_What to work on_
Transcribe the part of the influenza vaccine passage below that begins at the words "Subjects were separated by" and stops after "CI. *p < 0.05, **p < 0.01, ***p < 0.001.".

_Document excerpt_
Previous studies have reported immune interference from prior or repeat vaccination on current season vaccine immunogenicity of humoral and cellular responses27 and we sought to investigate whether receipt of eIIVs can overcome these limitations. Due to a high proportion of older adults having had prior S-IIV vaccinations, subjects were separated into those “regularly immunized” (≥3 vaccinations) or “not regularly immunized” (≤2 vaccinations) in the past 5 years (Table 1). For initial analysis, we pooled eIIV and S-IIV vaccine groups due to limited sample sizes and if significance was observed in aggregate data we further stratified into individual vaccine groups. We found that regularly immunized subjects had significantly lower recruitment of ICOS+PD1+TFH1 cells compared to those not regularly immunized (Fig. 5a). However, no differences in recruitment of IFN-γ+ CD8+ and IFN-γ+ CD4+ T cells were observed (Supplementary Fig. 7a, b). In addition, regularly immunized individuals had a trend for reduced plasmablast induction (p = 0.07) (Fig. 5b) and significantly reduced boosting of H3-2013 HA-specific IgG (p = 0.004) (Fig. 5c), high-avidity IgG antibodies (p = 0.02) (Fig. 5d) and ADCC responses (p = 0.03) (Fig. 5e). In contrast, there were no differences in the induction of G2-stalk-specific IgG (Supplementary Fig. 7c) and ADCC responses (p = 0.42) (Supplementary Fig. 6d).

Fig. 5: Vaccine responses are restricted by prior vaccination.
figure 5

Subjects were separated by those regularly (≥3 vaccinations) and not regularly immunized (<2 vaccinations) in the past 5 years and the fold induction of a TFH1 cells and b plasmablasts (S, n = 24; A, n = 20; H, n = 13; R, n = 15), c H3-2013 HA-specific IgG, d high-avidity IgG, and e CD107a+CD56+ NK cells (n = 20 per vaccine group) was determined in pooled datasets, significance by Mann–Whitney t test. Fold induction of f day 30 H3-2013 HA-specific IgG, g day 7 NK cell activation amongst regularly immunized subjects (n = 9–12 per vaccine group). Data represented as mean with 95% CI. *p < 0.05, **p < 0.01, ***p < 0.001.

There was no notable improvement in the induction of H3-2013 HA-specific IgG responses by eIIVs in regularly immunized subjects at day 30 post vaccination (Fig. 5f). However, amongst more frequently vaccinated individuals, H-eIIV recipients had greater induction of ADCC than S-IIV at day 7 post vaccination (p = 0.002) (Fig. 5g).


Multiple enhanced seasonal influenza vaccines are now available for older adults, yet a consensus on the prioritization of a preferred vaccine has not been determined due to a lack of consistent data from different studies28. We found that enhanced vaccines consistently outperformed standard-dose vaccination across a range of immune parameters. A lack of confirmed CoPs for influenza virus infection beyond HAI and microneutralization (MN) means that despite our systematic dissection of immunogenicity, we are unable to ascertain a single enhanced vaccine for preferential use in older adults.

_Dataset excerpts_
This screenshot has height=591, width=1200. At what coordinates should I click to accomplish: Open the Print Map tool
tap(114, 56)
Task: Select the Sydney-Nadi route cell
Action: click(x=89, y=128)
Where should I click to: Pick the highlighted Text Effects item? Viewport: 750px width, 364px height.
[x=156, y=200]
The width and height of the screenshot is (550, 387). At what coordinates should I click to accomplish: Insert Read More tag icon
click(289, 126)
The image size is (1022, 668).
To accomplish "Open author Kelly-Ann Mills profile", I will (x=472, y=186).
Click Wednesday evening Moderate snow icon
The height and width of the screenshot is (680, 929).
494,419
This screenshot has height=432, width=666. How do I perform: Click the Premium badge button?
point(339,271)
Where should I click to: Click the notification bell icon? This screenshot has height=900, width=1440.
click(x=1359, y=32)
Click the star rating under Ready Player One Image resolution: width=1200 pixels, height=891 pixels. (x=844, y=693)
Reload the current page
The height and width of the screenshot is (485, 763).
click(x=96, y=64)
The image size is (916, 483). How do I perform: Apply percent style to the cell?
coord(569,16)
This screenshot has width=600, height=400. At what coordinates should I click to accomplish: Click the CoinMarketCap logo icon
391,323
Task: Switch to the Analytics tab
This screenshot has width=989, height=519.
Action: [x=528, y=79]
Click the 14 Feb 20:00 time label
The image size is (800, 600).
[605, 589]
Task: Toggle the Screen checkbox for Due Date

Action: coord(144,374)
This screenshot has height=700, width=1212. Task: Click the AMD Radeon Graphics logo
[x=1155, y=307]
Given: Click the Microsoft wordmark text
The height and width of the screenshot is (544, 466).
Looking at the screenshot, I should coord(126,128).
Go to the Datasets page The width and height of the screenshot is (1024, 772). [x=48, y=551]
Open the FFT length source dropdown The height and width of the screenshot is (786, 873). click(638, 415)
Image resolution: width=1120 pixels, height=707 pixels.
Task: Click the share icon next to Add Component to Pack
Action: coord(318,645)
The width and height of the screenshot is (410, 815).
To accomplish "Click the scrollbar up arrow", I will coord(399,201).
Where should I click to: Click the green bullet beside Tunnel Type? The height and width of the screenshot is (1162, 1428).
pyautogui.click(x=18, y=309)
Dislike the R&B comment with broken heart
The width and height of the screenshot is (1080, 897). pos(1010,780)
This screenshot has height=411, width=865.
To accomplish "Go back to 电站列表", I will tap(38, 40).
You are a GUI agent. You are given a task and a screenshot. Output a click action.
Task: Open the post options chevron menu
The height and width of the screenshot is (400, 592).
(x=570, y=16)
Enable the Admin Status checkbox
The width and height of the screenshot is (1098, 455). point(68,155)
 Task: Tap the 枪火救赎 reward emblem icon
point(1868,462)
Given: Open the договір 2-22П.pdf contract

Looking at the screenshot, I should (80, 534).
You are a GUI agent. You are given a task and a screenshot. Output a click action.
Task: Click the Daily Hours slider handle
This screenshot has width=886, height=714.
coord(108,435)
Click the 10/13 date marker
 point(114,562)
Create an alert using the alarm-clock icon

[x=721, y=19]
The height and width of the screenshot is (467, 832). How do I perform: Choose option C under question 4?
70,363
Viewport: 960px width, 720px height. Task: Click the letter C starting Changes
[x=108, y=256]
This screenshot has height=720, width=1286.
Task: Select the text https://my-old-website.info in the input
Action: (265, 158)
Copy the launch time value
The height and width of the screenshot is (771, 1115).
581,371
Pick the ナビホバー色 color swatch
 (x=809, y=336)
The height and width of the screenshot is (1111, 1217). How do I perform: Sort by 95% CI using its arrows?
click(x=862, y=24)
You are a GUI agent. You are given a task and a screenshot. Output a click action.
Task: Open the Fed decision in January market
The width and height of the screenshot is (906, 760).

_Solution for this problem_
Subjects were separated by those regularly (≥3 vaccinations) and not regularly immunized (<2 vaccinations) in the past 5 years and the fold induction of a TFH1 cells and b plasmablasts (S, n = 24; A, n = 20; H, n = 13; R, n = 15), c H3-2013 HA-specific IgG, d high-avidity IgG, and e CD107a+CD56+ NK cells (n = 20 per vaccine group) was determined in pooled datasets, significance by Mann–Whitney t test. Fold induction of f day 30 H3-2013 HA-specific IgG, g day 7 NK cell activation amongst regularly immunized subjects (n = 9–12 per vaccine group). Data represented as mean with 95% CI. *p < 0.05, **p < 0.01, ***p < 0.001.